Controllers are even worse. If you put a control element directly online -- a traffic light or furnace, for example -- you run the risk of someone taking control of it directly. Even if the device requires an encrypted control message, you could still swamp it with junk. Do we then have gridlock, frozen pipes, or worse?

Any smart IT planners would look at "thing networking" a different way. They'd ask what sensor data their company already collects. They'd pull that data, time-stamped, into a big-data repository where it could be subject to analytics and correlation to generate events. They'd see IoT not as the Internet connection of sensors and controllers, but as an Internet-connected set of big-data applications.

Contextual Understanding
In this real IoT opportunity, everything that is trusted could contribute sensor data to the repository and impose policies to control access to it. These are enforced in the repository not the sensor, so we don't need to change out what we have or impose expensive software controls at the sensor level. Controllers can be accessed through related cloud APIs that go through similar policy filters. All of a sudden we have manageable risks, and we can get to the real IoT opportunities.

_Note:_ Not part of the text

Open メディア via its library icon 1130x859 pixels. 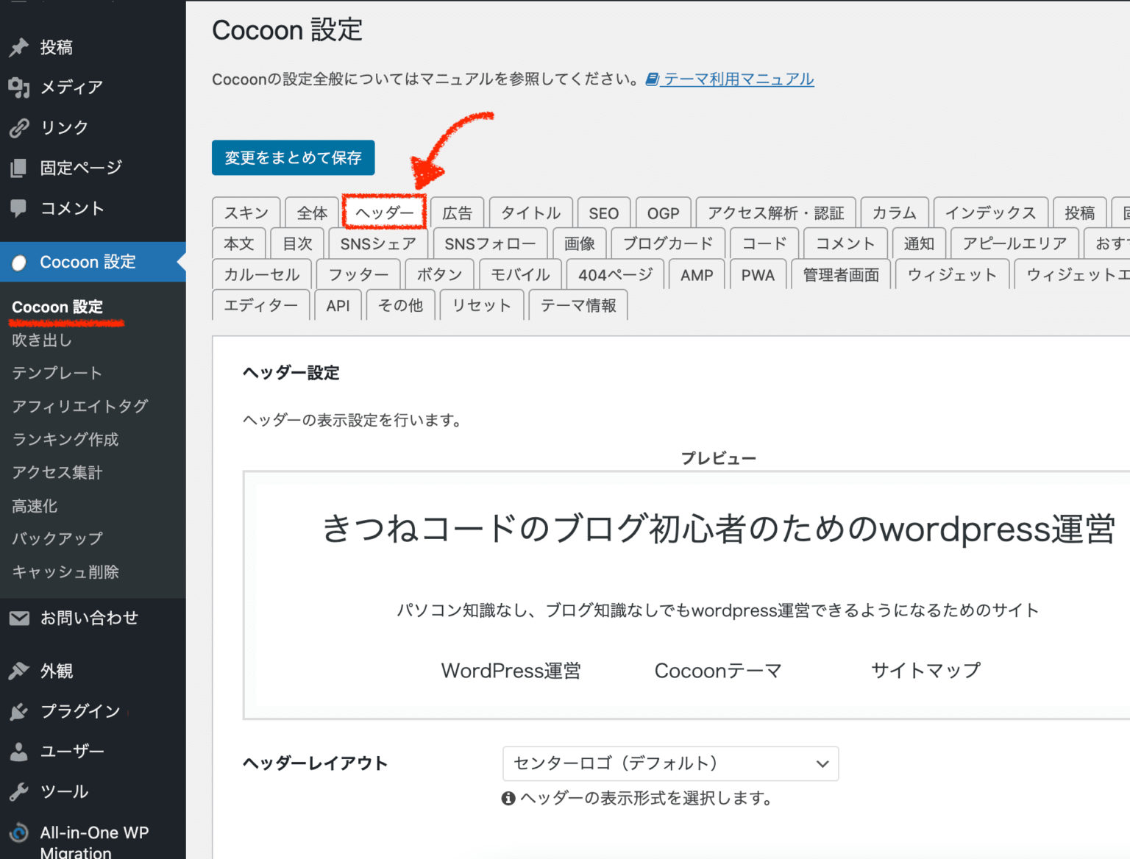(18, 88)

If deployed successfully, IoT would give us a way of understanding the context of our lives and work. We would know where things are, what's happening based on geography, and if we expand our definition of "things" a bit, we could also understand the social and geographic context of everyone. We could confidently answer the classic Siri question "What's that?" by combining all of IoT's contextual information.

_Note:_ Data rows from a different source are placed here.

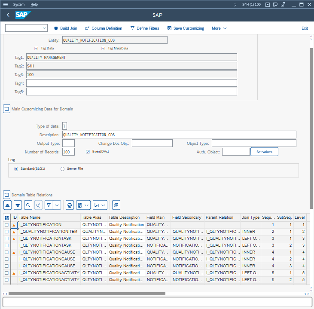Click the set filter funnel icon
Viewport: 314px width, 309px height.
point(49,205)
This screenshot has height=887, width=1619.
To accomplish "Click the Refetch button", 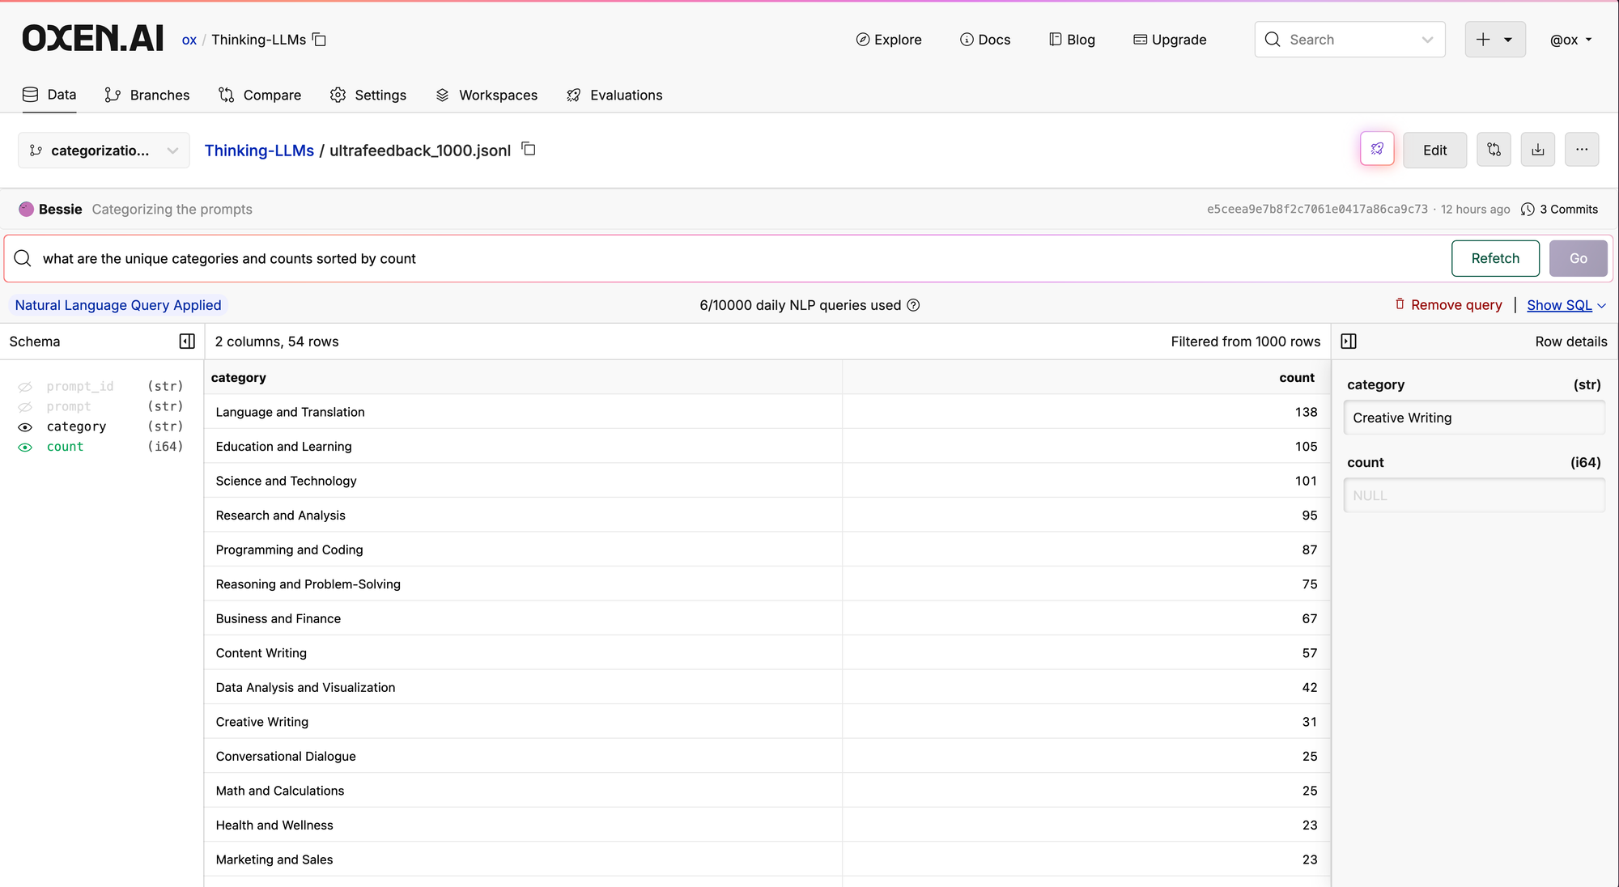I will pos(1494,258).

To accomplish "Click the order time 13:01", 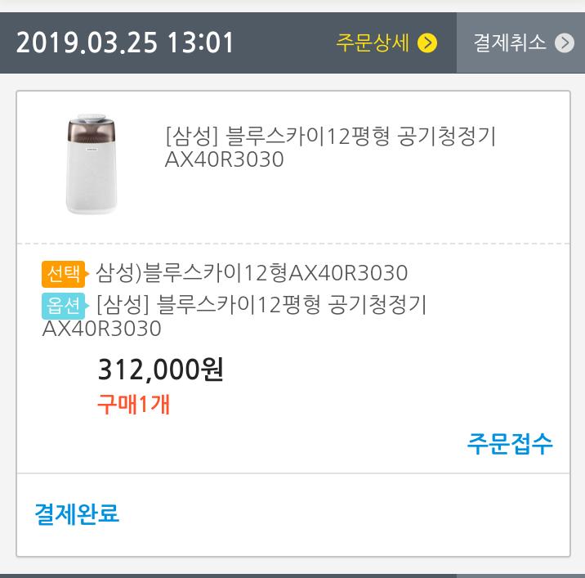I will click(x=201, y=43).
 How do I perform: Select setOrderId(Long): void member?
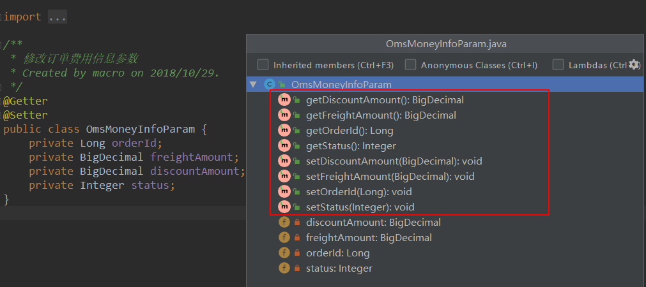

And there's more. A T-shirt or golf club is a "thing," and so is a dinner special or a musical. If we collected the attributes of these things, we could change shopping for stuff forever. Imagine virtually walking down the main street of your town looking for a deal or something to do. When your virtual self, interacting with the thing-ness out there, gets the right answer, you follow it to where you want to go.

Work changes too. We've all heard that IoT could help field personnel and salespeople find junction boxes or prospects, but it would also enable tighter integration of software-automated diagnosis and remediation with human interaction. People could be guided to a specific place and given virtual images of what to find, what to do.

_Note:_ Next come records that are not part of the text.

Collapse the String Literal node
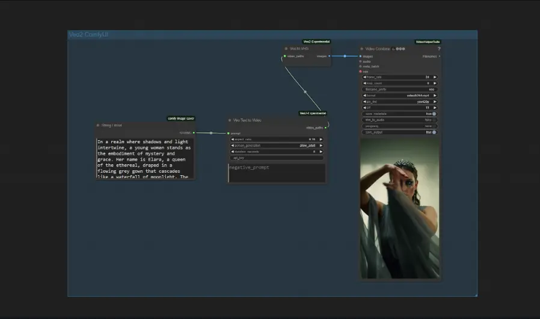The width and height of the screenshot is (540, 319). click(98, 125)
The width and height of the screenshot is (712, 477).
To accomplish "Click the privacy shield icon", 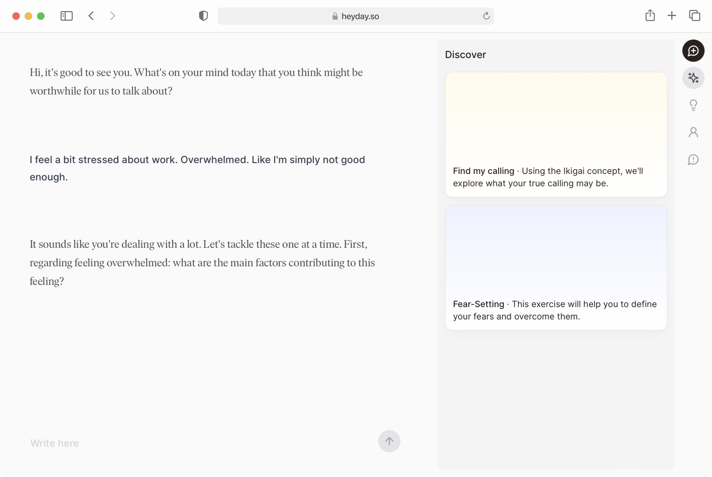I will point(203,16).
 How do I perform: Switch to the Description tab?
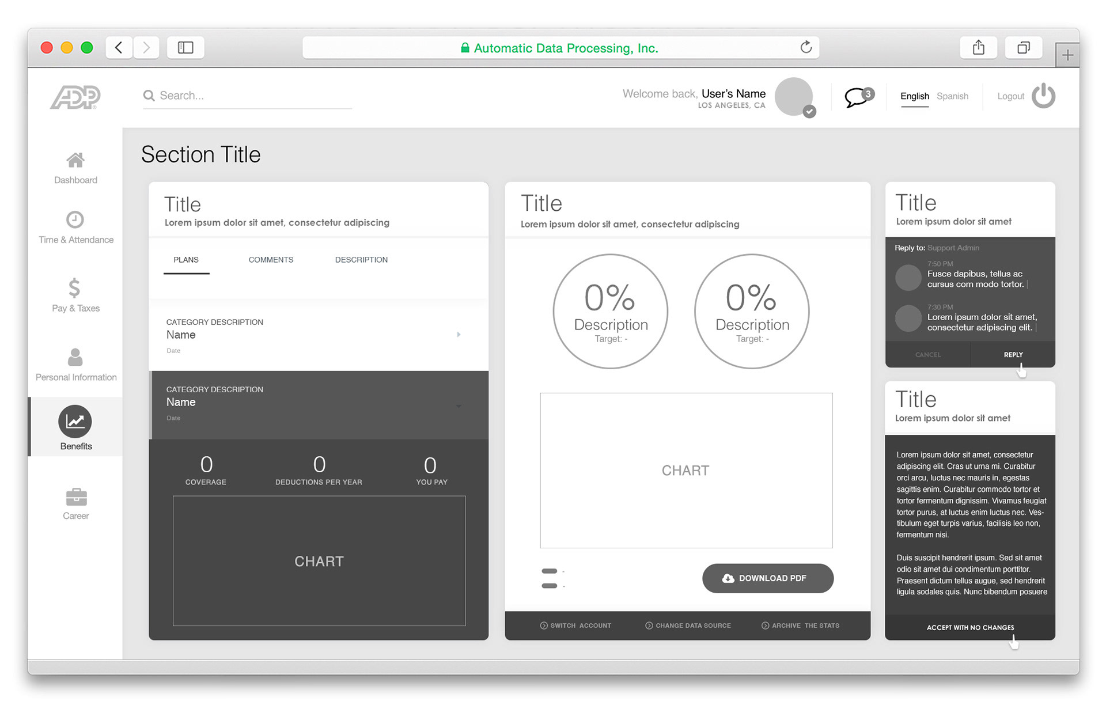click(x=361, y=260)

Collaboration also changes. The success of online meeting software like WebEx, GoToMeeting, or Lynx demonstrates that we collaborate with each other around something shared -- like slides. IoT, with its almost-complete view of the world as a context map, could give us a lot more to collaborate around -- any experience, any "thing," in fact.

If a real, IT-oriented IoT model deploys, it will change everything about how we work and live, and change every technology decision we make in the data center, our homes, and networks globally. What kind of changes? That's what I plan to explore in the next blogs of this series.